DEAR MISS MANNERS: I’m an adult woman with an extremely loving, wonderful mother. However, my mom’s online persona reflects a different side of her -- one that often makes me embarrassed (for her) and appalled by the insensitive smut she posts on social media.
For example, she’s posted several memes joking about COVID and its severity; she recently posted something to the effect of “scared little sheep b-tches stay at home.”
My husband, son and myself caught COVID. My husband was nearly hospitalized. I don’t think this is funny in the slightest, and I feel like she is embarrassing herself: She’s friends with many physicians at the company she works for.
Any time I try to even remotely talk to her about anything related to today’s political climate, she says “I don’t want to talk politics” and drops it.
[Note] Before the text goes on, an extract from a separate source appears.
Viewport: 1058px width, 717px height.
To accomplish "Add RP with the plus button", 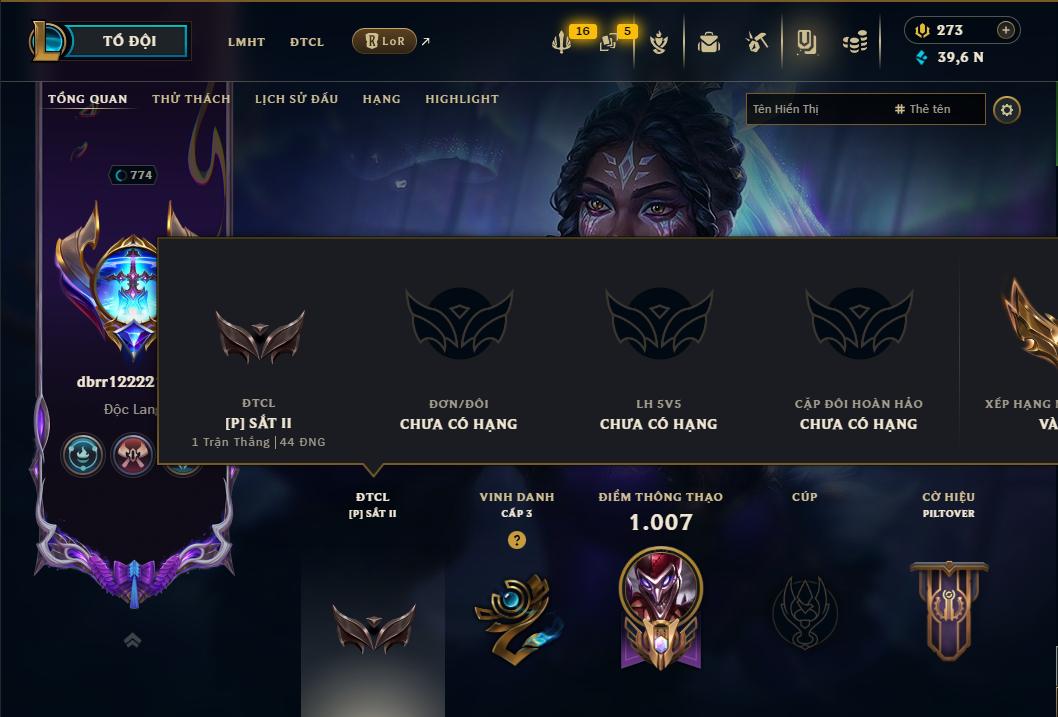I will (x=1005, y=30).
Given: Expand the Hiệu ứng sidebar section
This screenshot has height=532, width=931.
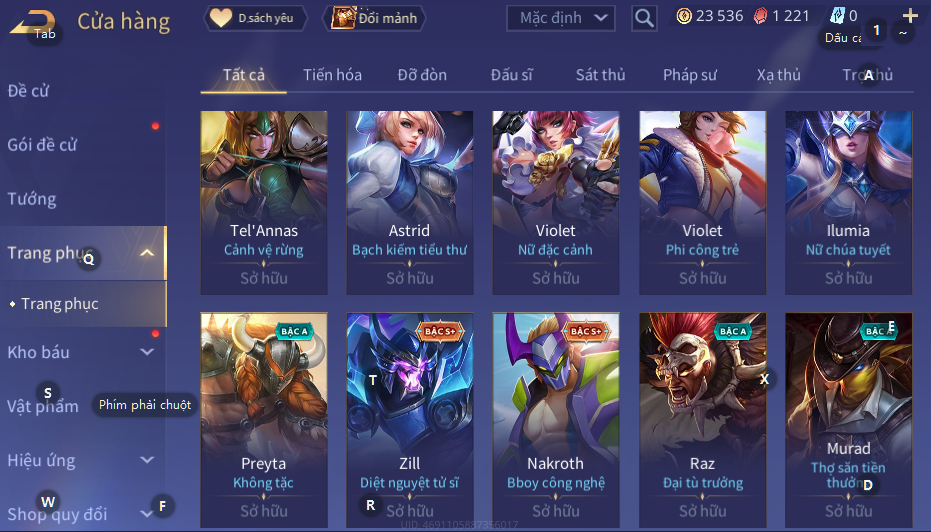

How do I confront her about this without publicly commenting on her posts and embarrassing her? I don’t feel that’s the correct way to go about it, but I can’t just keep ignoring it.
GENTLE READER: Your mother works with doctors and she thinks COVID is funny? And your family had it?
Uh-oh.
Adult children do not have a high success rate when they try to bring up their parents. But as this could have serious effects on your mother’s personal and professional life, it is worth trying.
Given that sample of her postings, Miss Manners is guessing that your mother is unlikely to respond to the issue of taste. But if she is as loving as you say, surely the fact that these posts strike personally at you, your husband and your son should give her pause.